Leaders-for-a-Day: MEP Valean
What else can be more impactful than bringing together the leaders of tomorrow and the ones with the decision-making power today? When Junior Achievement Europe contacted me to be part of the programme, I immediately accepted, thinking it was a great initiative. 18 year old Rares Vasilescu played my shadow for a day in the European Parliament, seeing first-hand what my position entails and how a working day looks like for me.
As one of the European Parliament's Vice-Presidents, my agenda is often packed. The day started with the usual team meeting to plan the day ahead. I could already see on his face a mix of surprise, interest, curiosity and, to my delight, an uninhibited and genuine attitude to the discussion with my team.
We then went on to the EPP political group meeting, a framework in which we discuss the group line on various issues and legislative dossiers currently on the table. We quickly returned to the office, where we had to decide on my amendments for the Digital Single Market resolution, a debate in which Rares eagerly took part, quickly grasping the issues surrounding telecommunications, digital services and e-commerce.
We then held a couple of meetings on the reform of the copyright legislation, with representatives from the artists and performers associations, as well as the music industry. While these meetings can get rather technical and very specific, Rares asked our guests very pertinent questions and the exchange of views was vivid and interactive. Not lastly, on the same day, I was hosting a Romanian delegation representing the aluminium industry, with which we discussed the reform of the European Emissions Trading System.
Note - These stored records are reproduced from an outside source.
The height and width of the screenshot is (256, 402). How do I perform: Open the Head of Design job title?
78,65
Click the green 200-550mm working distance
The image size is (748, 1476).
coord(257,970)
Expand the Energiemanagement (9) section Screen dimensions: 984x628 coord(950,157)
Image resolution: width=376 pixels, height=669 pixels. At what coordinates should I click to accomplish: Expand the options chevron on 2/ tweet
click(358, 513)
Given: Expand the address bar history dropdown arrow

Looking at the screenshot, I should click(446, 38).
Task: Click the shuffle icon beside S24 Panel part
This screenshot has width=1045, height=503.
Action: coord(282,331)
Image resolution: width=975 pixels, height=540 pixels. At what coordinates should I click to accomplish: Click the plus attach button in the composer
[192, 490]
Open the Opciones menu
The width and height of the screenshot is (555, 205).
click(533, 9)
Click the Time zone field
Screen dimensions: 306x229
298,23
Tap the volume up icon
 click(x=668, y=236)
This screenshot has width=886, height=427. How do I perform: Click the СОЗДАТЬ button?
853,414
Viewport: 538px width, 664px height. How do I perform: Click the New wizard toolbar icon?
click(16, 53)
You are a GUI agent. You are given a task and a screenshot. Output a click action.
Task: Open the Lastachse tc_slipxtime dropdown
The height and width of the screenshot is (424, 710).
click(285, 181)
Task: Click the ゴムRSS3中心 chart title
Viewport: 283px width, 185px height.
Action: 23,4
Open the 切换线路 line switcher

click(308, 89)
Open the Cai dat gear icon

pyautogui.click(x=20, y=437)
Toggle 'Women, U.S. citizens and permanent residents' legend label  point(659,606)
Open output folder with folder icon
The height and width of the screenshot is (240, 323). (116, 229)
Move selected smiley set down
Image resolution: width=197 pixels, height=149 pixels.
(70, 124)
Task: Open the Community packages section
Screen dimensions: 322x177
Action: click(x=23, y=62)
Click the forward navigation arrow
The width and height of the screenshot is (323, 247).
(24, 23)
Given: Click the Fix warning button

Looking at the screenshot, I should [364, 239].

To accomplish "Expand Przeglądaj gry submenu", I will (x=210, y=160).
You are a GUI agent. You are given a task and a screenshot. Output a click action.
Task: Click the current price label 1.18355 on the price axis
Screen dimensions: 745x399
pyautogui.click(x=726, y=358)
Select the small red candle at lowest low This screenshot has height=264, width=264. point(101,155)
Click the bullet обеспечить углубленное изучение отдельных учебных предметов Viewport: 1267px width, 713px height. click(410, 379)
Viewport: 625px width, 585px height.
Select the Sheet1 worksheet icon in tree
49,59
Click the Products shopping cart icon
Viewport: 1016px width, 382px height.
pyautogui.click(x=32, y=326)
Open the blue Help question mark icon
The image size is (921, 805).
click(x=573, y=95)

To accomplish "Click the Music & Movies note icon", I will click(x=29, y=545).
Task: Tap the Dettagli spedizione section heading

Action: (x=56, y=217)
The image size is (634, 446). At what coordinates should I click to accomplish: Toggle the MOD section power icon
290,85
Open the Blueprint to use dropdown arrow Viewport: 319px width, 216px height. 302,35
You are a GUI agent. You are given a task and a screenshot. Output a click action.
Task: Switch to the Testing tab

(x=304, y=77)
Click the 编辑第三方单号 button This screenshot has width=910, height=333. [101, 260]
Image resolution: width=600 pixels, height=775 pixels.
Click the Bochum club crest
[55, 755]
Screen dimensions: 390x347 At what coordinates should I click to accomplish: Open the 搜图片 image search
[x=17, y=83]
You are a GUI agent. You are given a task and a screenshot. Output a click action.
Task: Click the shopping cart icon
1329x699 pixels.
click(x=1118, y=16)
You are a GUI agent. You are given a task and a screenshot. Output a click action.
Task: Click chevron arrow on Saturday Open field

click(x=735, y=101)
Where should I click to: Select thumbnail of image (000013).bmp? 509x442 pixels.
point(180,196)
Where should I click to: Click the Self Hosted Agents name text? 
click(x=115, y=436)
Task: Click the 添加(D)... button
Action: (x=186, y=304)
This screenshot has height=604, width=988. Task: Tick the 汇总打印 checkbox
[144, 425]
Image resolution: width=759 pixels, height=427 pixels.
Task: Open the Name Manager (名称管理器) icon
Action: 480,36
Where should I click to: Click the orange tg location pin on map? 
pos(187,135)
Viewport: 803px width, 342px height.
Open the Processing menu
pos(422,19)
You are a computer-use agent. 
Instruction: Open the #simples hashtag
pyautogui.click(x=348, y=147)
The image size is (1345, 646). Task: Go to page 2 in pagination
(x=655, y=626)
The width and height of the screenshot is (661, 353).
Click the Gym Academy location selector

To me, it may have been just a regular working day, to him, maybe, an encounter that helped him understand what this kind of working environment means. I must say it was a great experience that I would wholeheartedly recommend further. It gave me a fresh perspective on my work and it made me think of how my activity is seen through his young eyes. Before leaving, he told one of my assistants that he wouldn't have thought before that it would be so interesting. Always happy to be able to change perceptions for the better.